出典抜粋
______
小児救急などに対応する専門分野を目指すなら、将来のキャリアは明るい

子供より親との関係が重要

小児科は、一般的には15歳、つまり中学生までの「小児」を診察の対象としていますが、「小児=大人の小型版」ではありません。診察する病気が似ているからといって、内科医が「子供が好きだから」といった安易な気持ちで、小児科に転科するのは危険です。

小さい子供は診察時に医師の言うことを理解してじっとしてくれませんし、ちょっとしたことですぐに泣き出したりするので、一人あたりの診察時間も長く、少ない人数で外来と入院を担当するなど激務なため、慢性的に医師が不足している診療科となっています。

人工透析、内科などに転科して小児科を去っていく医師も少なくないため、激務→医師不足→激務という悪循環に陥っている医療機関もあります。

なかでも小児集中治療室(PICU)は施設数が全国で不足しているため、広範囲から患者が搬送され、医師の労働環境は苛酷です。ただし、小児救急の歴史は浅く、これからの成長が期待できる分野ですので、今のうちに転科をし、治療技術を磨いておけば、10〜15年後には明るい医師人生が待っていると思われます。

子供好きであることが、小児科医に求められる最低条件であることは勿論ですが、コミュニケーションが十分にとれない乳児や小さい子供に代わって話を訊くことになるのは子供の親ですので、親と十分な信頼関係を築くことのできる人材が求められます。近年は女性医師によるワークシェアリングや短時間勤務で科を回すなど、女性のワークライフバランスを実現するための環境づくりで医師を確保しようという動きも出ていますので、比較的女性の方が理想の医療機関を見つけやすいといえます。

小児科の代表的な疾患

独特の診療点数が設定されています

かぜ
上気道(鼻・咽頭・喉頭)が急性炎症を起こす疾患の総称を「かぜ症候群」といい、「普通感冒」ともいいます。原因の大半はウイルスへの感染ですが、的確にとらえる特効薬はないため、咳や痰、鼻水などの症状に対する対症療法が、治療の中心となります。
______
提供データ
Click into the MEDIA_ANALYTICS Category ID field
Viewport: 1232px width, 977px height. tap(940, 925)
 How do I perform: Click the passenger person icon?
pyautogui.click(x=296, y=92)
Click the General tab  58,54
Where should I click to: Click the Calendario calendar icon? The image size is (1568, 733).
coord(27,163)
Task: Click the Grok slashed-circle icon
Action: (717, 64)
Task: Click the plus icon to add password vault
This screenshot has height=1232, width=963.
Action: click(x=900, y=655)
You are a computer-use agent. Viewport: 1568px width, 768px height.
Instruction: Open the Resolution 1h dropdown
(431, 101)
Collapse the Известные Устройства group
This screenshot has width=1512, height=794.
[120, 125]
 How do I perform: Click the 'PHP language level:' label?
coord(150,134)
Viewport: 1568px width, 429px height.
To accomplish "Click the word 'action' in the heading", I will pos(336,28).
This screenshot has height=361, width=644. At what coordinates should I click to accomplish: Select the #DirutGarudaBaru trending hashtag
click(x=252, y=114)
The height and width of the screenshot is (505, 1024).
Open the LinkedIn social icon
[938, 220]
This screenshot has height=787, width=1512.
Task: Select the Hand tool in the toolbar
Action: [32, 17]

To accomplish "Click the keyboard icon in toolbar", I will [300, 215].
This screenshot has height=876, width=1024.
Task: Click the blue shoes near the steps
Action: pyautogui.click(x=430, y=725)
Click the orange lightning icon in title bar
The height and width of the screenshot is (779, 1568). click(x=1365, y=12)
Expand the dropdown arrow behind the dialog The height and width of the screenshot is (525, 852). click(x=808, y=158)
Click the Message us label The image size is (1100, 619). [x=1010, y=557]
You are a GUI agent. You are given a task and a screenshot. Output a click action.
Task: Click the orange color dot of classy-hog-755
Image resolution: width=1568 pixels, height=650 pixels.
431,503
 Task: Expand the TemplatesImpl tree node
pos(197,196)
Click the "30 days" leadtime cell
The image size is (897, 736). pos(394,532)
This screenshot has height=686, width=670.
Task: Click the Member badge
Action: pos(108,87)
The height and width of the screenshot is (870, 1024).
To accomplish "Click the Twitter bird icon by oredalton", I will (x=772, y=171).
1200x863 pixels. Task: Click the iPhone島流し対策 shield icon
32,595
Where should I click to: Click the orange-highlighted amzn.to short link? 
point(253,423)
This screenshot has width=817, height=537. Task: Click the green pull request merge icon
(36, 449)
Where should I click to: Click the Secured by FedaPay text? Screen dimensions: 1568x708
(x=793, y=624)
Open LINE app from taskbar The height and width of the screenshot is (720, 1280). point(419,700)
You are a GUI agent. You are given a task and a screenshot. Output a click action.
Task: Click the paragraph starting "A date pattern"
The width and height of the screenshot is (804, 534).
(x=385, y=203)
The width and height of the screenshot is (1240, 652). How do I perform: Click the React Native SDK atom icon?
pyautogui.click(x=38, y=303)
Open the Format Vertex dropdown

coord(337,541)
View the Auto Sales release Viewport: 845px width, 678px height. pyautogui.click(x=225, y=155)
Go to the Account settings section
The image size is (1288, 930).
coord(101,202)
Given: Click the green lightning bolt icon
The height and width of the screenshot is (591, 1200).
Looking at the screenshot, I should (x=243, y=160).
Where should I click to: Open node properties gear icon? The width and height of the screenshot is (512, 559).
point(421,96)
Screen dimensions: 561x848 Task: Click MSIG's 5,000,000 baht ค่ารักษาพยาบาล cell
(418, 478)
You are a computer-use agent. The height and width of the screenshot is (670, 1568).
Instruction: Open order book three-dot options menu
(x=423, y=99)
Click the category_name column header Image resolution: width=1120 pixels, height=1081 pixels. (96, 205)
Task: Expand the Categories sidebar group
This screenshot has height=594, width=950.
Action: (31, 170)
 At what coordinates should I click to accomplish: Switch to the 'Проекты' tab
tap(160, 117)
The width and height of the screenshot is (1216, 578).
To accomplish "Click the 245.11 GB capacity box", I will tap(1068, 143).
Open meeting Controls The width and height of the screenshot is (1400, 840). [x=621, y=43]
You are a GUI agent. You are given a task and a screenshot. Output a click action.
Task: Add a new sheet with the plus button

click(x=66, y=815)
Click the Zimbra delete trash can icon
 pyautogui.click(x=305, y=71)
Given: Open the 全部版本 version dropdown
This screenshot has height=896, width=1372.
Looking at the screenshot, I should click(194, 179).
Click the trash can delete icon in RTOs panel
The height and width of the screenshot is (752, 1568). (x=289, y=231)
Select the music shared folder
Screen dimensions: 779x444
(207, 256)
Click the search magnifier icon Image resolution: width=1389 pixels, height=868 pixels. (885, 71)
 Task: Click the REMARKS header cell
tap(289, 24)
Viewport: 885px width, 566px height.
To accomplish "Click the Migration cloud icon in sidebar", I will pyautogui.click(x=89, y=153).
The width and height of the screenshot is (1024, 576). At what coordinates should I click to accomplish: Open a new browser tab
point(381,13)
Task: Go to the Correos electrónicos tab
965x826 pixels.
______
取り組む課題
1. 小児科の文章で、上気道に含まれるとされている部位をすべて挙げなさい。
2. 小児科の文章を、最後の文の後から書き継ぎなさい。
データは、小児科の文章とは別の資料です。

この演習の解答
1. 鼻、咽頭、喉頭

2.
インフルエンザ
インフルエンザウイルスによって引き起こされる病気で、ウイルスにはA型(A香港、Aソ連など)・B型・C型の3つのタイプがあります。タミフルやリレンザなど高い治療効果を示す治療薬が登場していますが、症状が初期の頃に投与しないと効果は期待できません。

気管支喘息
小児の気管支喘息は、成人に比べてアレルギー体質が原因となっているケースが多いのが特徴です。近年、慢性の気道の炎症が喘息の本体であると考えられるようになり、急性の発作の抑制に加えて、慢性気道炎の治療も重視されるようになりました。急性発作に対する治療では、発作を止める薬が処方されます。長期管理でも薬物療法は行われますが、アレルゲンを特定し、それを避けるよう努力することが前提となります。

水痘(水疱瘡)
ウイルス感染で起こる病気で、初めてウイルスに罹患した時は水疱瘡を発症し、水疱瘡が治癒した後も感染者の神経根に潜んでいたウイルスが活動を再開した時は、帯状疱疹を発症します。治療に際しては、対症療法として、痛みやかゆみを抑える塗り薬と飲み薬が処方されます。

乳児嘔吐下痢症
ロタウイルスなどの感染で起こり、白い液体状の便が出ます。治療では、吐き気止め、下痢止めが処方されますが、家庭での食事療法(症状が落ち着いてから、イオン飲料・番茶・野菜スープなどを少しずつ飲ませる等)も重要になります。下痢の症状がひどく、水分摂取が十分に行えない場合には、点滴の必要があります。